Michelle Bolsonaro critica desfile de carnaval com homenagem a Lula por mostrar Jair como palhaço
Ex-primeira-dama se manifestou nas redes sociais durante desfile da Acadêmicos de Niterói, no Carnaval do Rio
No Carnaval do Rio de Janeiro, a Acadêmicos de Niterói levou para a avenida um enredo que exaltou a trajetória de Lula, lembrando a origem operária do ex-presidente e trazendo episódios marcantes da política recente. Em meio à celebração, a ex-primeira-dama Michelle Bolsonaro usou as redes para reagir de forma contundente à representação de Jair Bolsonaro na apresentação, que o mostrava como palhaço atrás das grades. “Só pra registrar um fato histórico: quem foi preso por corrupção foi Lula. Isso é registro judicial, não opinião”, escreveu, em tom que chamou atenção de leitores e seguidores. A manifestação ocorreu enquanto a escola abriu a noite no Sambódromo da Marquês de Sapucaí.

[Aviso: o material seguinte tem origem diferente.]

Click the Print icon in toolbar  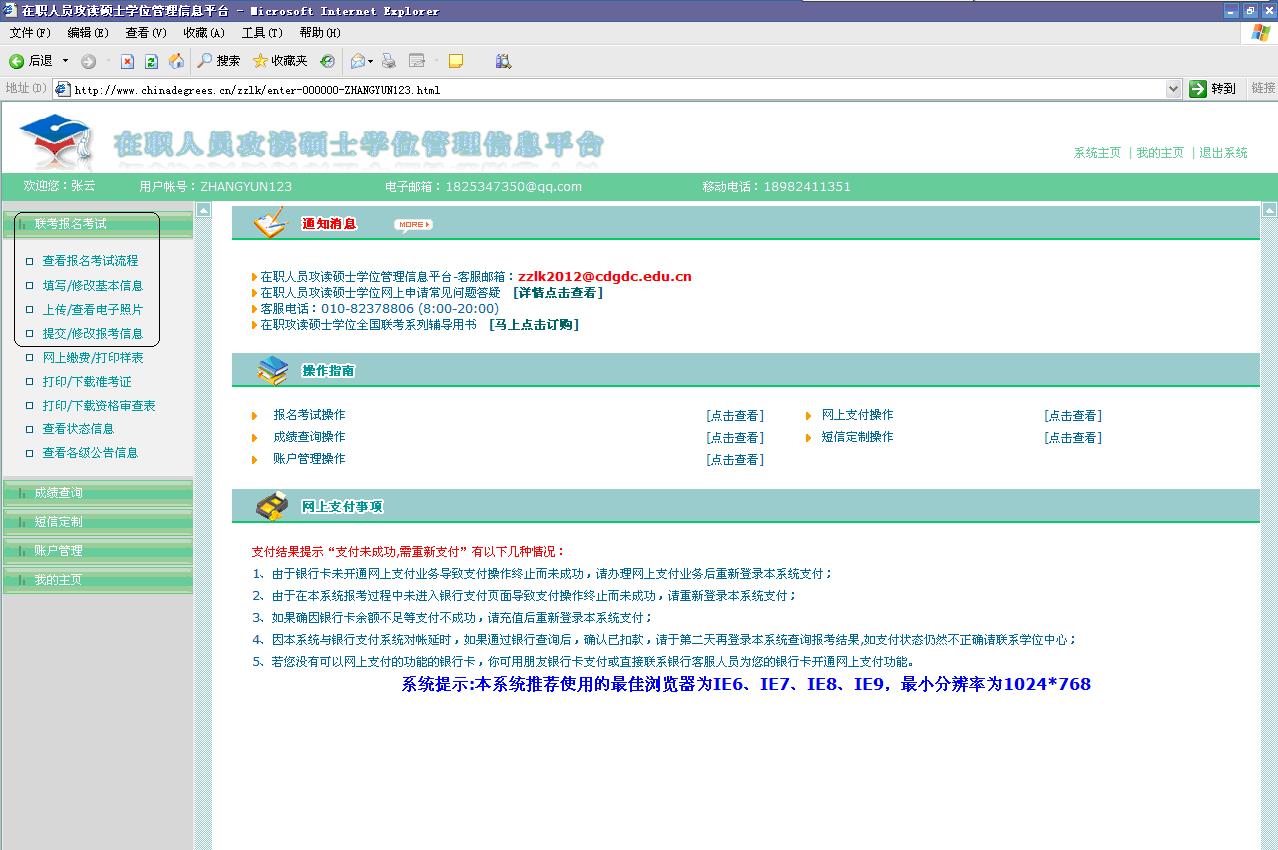pos(389,61)
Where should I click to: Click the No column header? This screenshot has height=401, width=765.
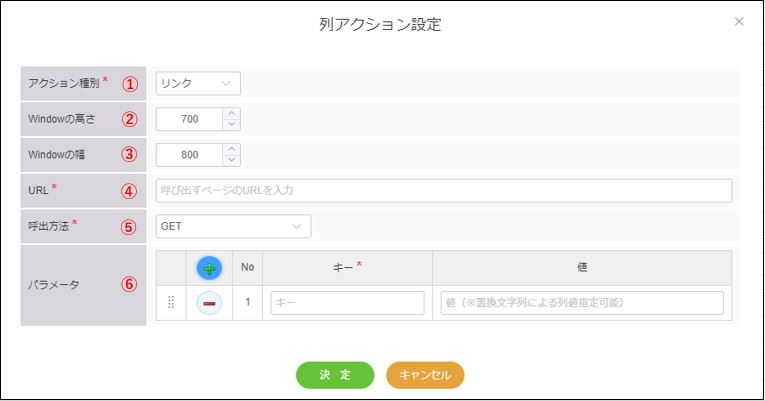click(x=247, y=267)
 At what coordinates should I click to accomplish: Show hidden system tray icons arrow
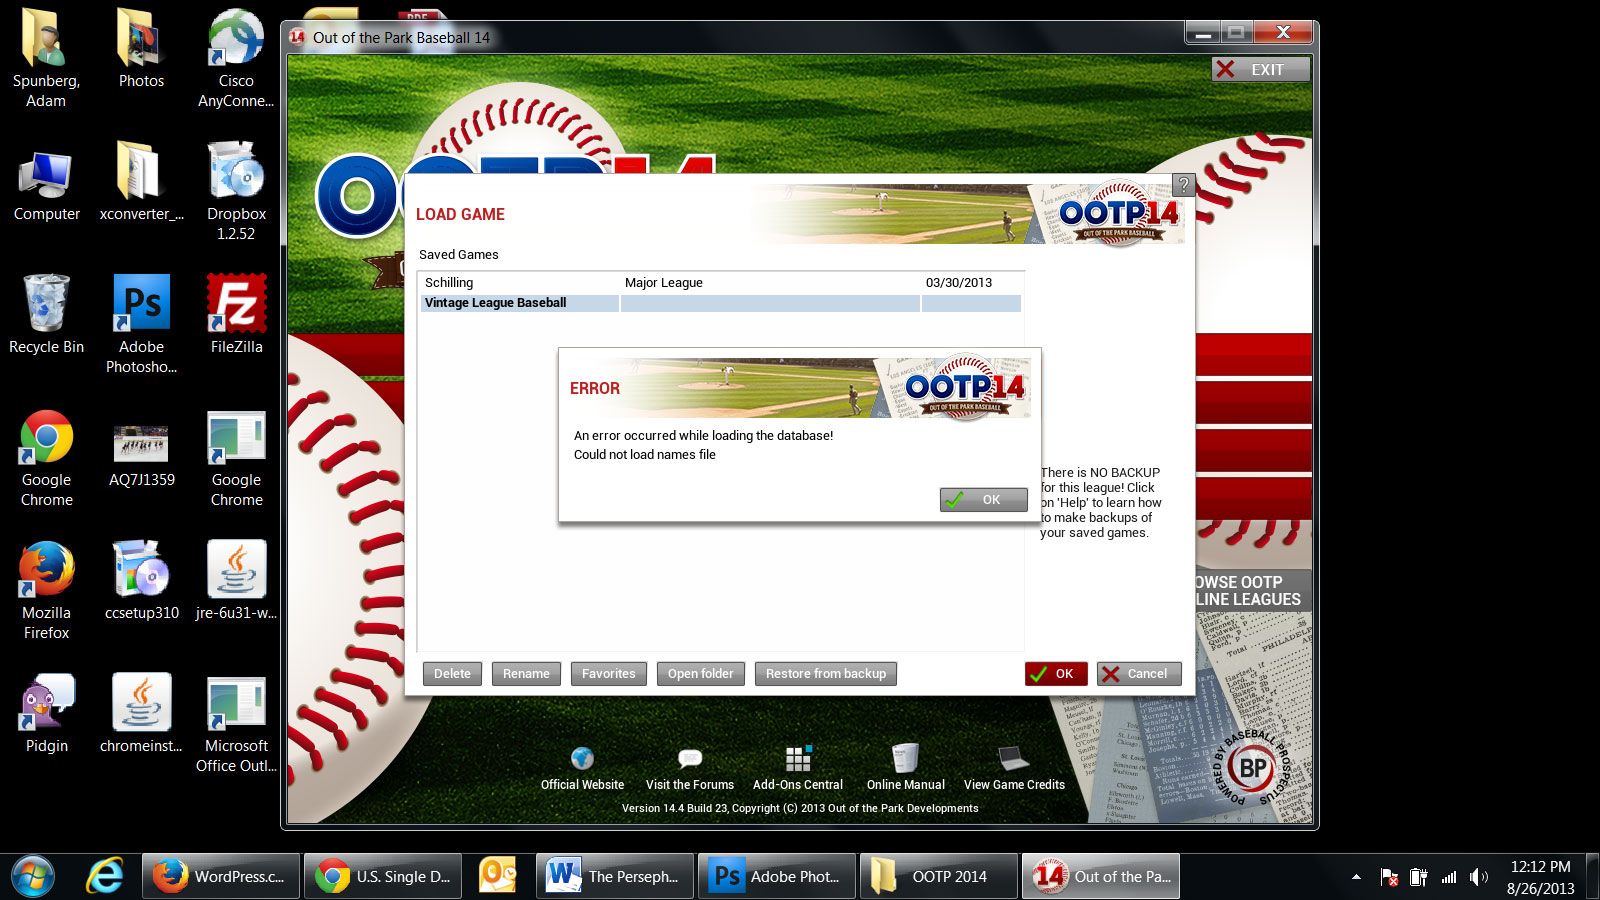coord(1356,877)
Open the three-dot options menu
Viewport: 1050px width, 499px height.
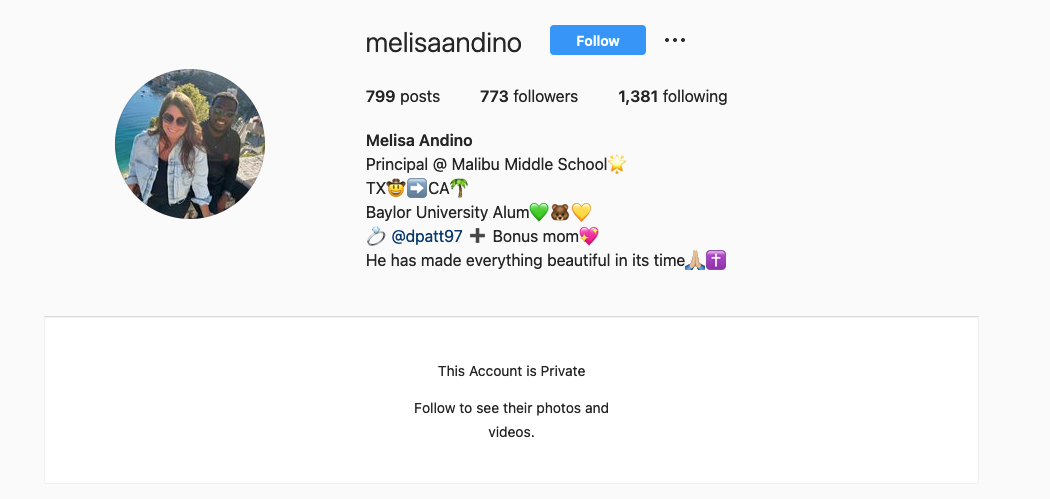(674, 40)
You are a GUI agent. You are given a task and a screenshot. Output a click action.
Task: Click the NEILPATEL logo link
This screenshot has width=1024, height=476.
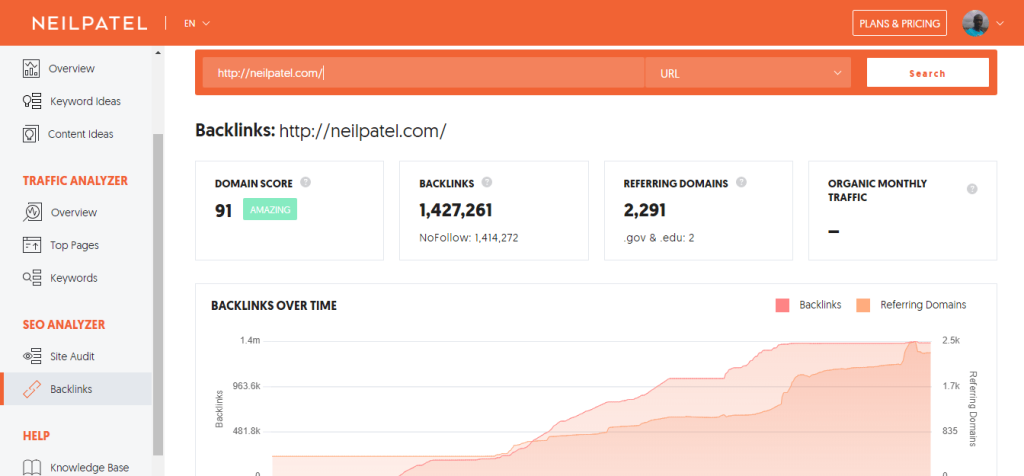(89, 23)
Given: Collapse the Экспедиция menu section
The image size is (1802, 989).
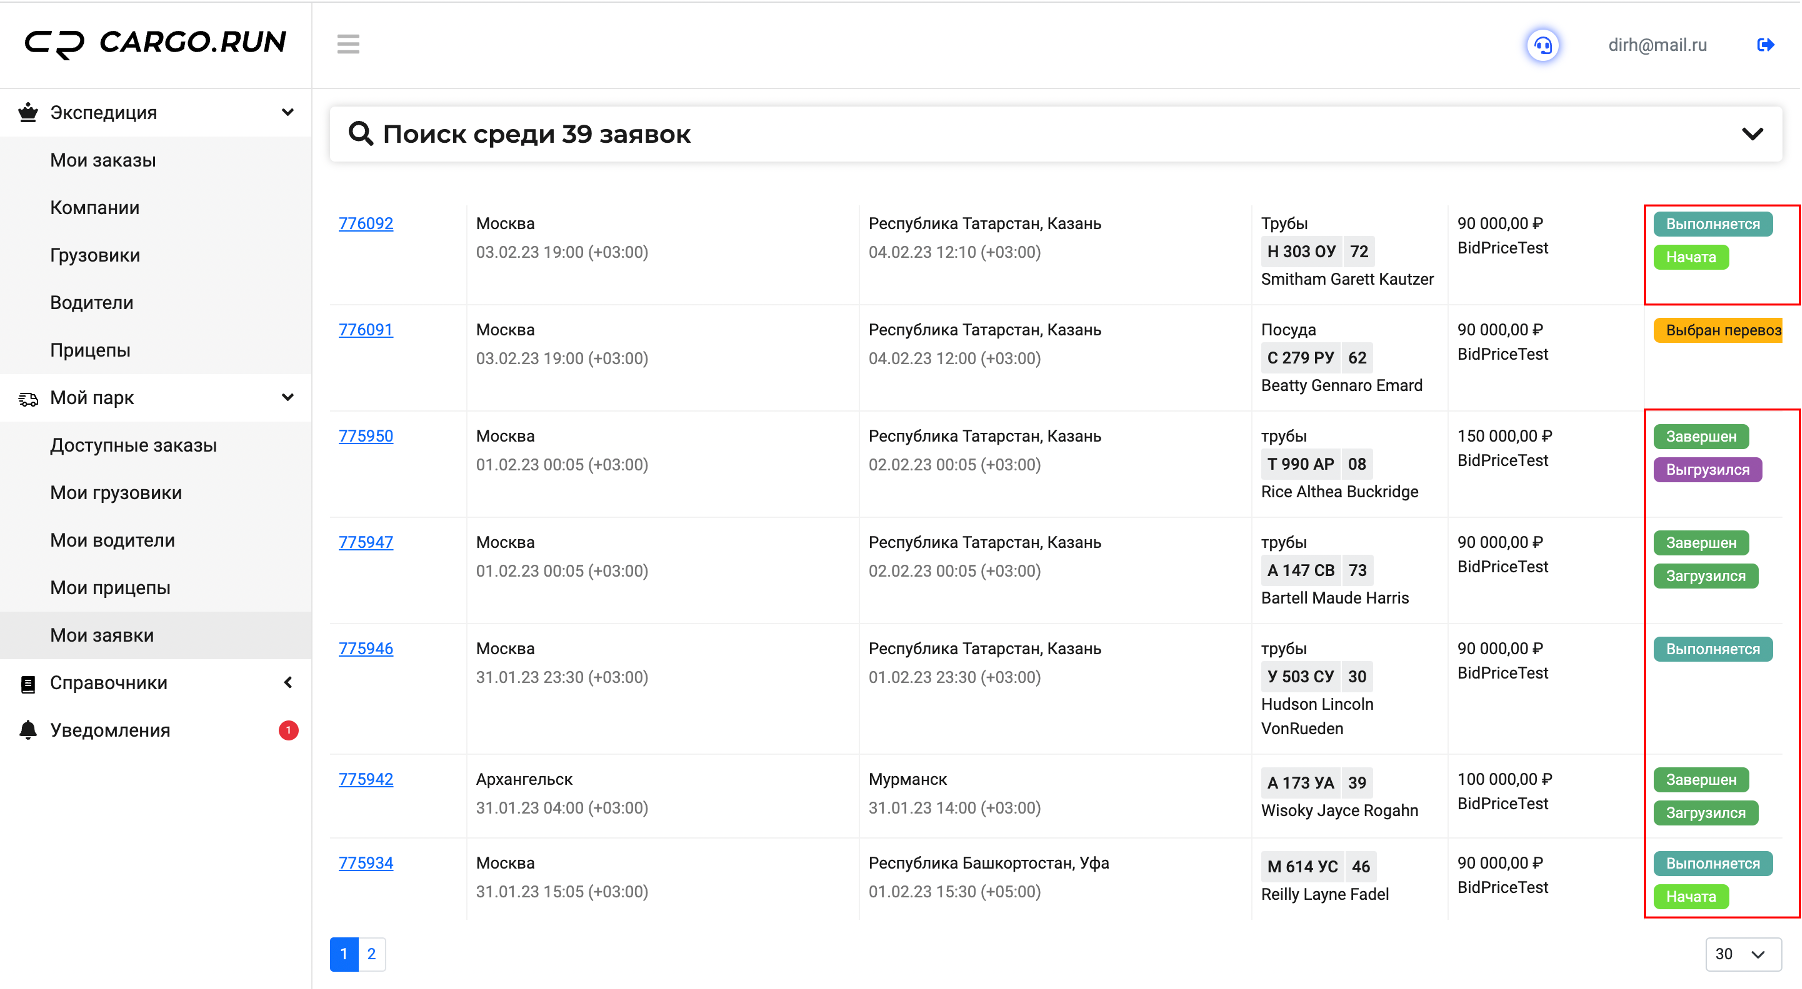Looking at the screenshot, I should pyautogui.click(x=288, y=113).
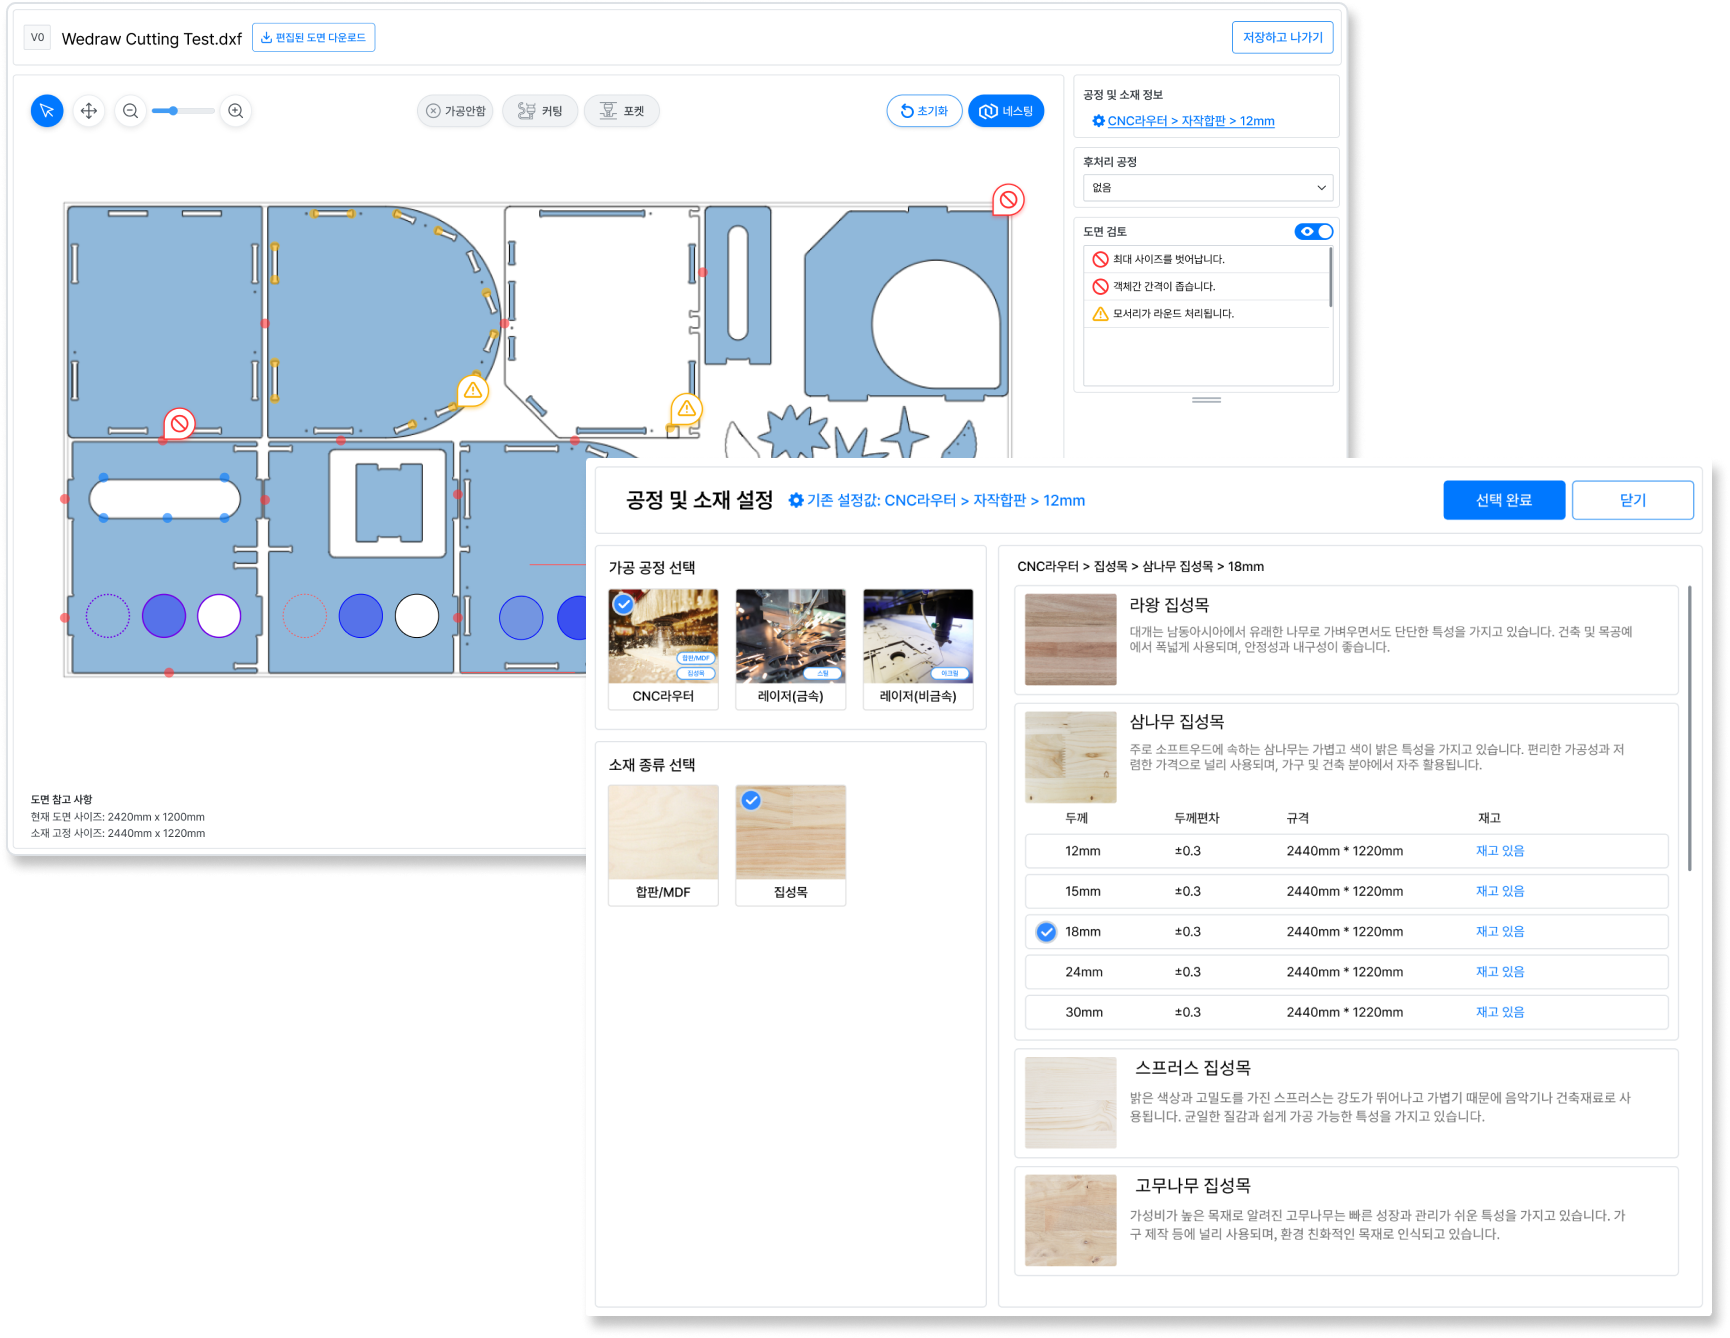Choose the 커팅 cutting tool
Viewport: 1730px width, 1338px height.
pos(540,111)
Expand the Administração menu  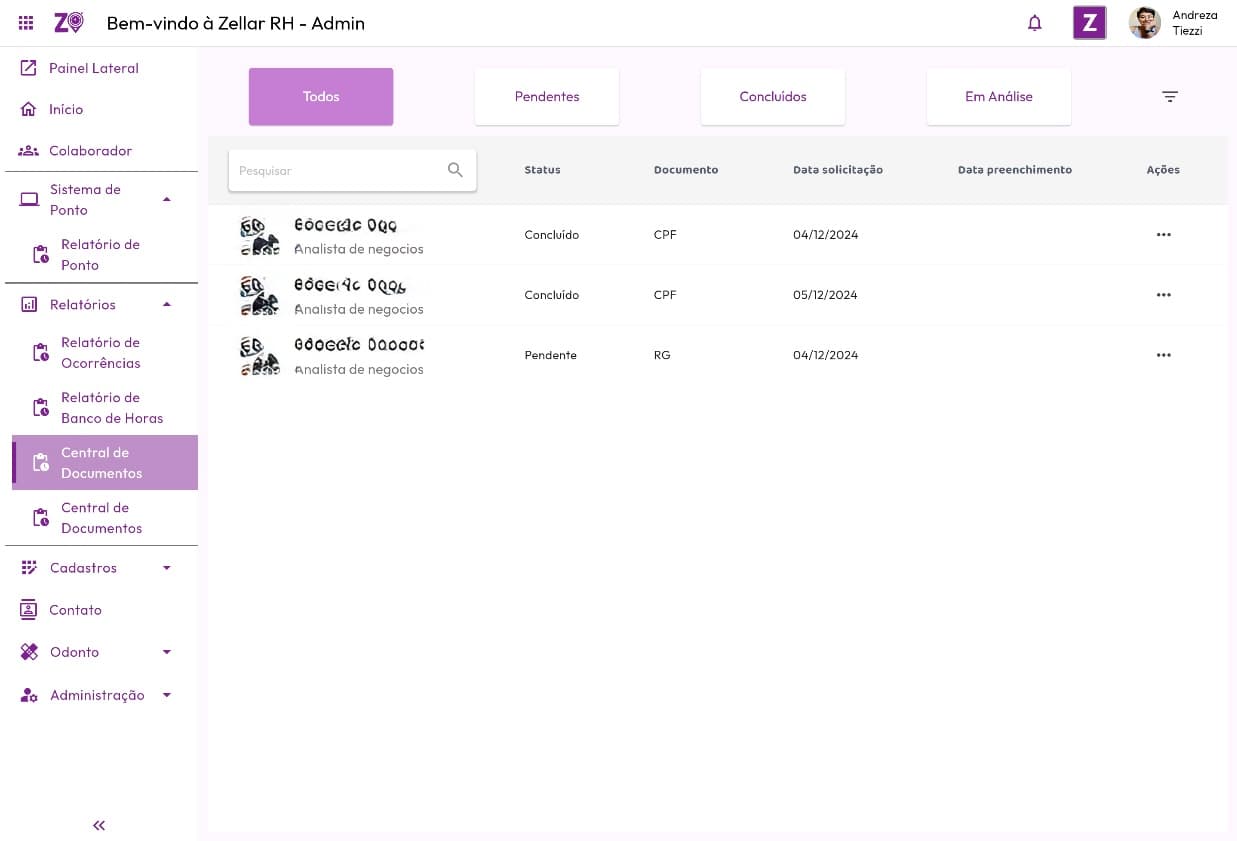point(167,695)
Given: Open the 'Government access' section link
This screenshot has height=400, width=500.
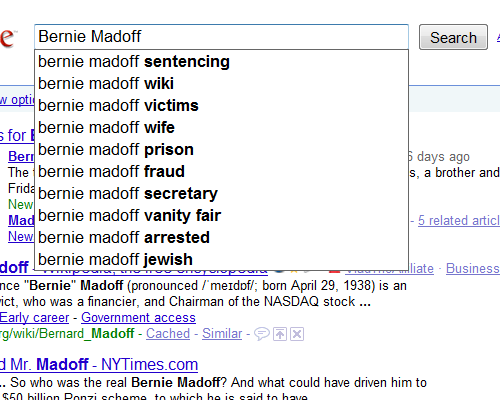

No desfile, a comissão de frente apresentou uma encenação direta: um ator encarnando Bolsonaro apareceu como palhaço, para logo em seguida ser mostrado nos bastidores, atrás de grades. A cena gerou amplo debate nas redes sociais e atiçou a reação de apoiadores do ex-presidente. O tom crítico do enredo não ficou apenas na homenagem a Lula; houve também avaliações ácidas a adversários políticos, em clima de sátira que é marca de algumas escolas de samba.
Lula acompanhou o desfile em um camarote ao lado de autoridades da prefeitura, incluindo o prefeito Eduardo Paes e ministros do governo. A primeira-dama Rosângela Lula da Silva, conhecida como Janja, também esteve presente, sem desfilar. A participação da oposição ficou evidente nos comentários nas redes: Flávio Bolsonaro acusou o uso de recursos públicos para a homenagem a si mesmo, enquanto o ex-juiz Sergio Moro reforçou a piada com a falsa ideia de “faltou o carro da Odebrecht”, aludindo a investigações da Lava Jato. Por outro lado, a celebração de Lula no enredo provocou críticas de oposicionistas e deu o que falar entre quem acompanha a folia.
Entre homenagens a Lula e minutos de tensão pela reação de aliados e adversários, o Carnaval também funcionou como palco para reflexões sobre o uso da folia para mensagens políticas. No fim das contas, o episódio evidencia como a política invade o cotidiano com manchetes coloridas, palcos e “sambas-enredo” que, de fato, conseguem cruzar fronteiras entre a avenida e o cotidiano dos fãs.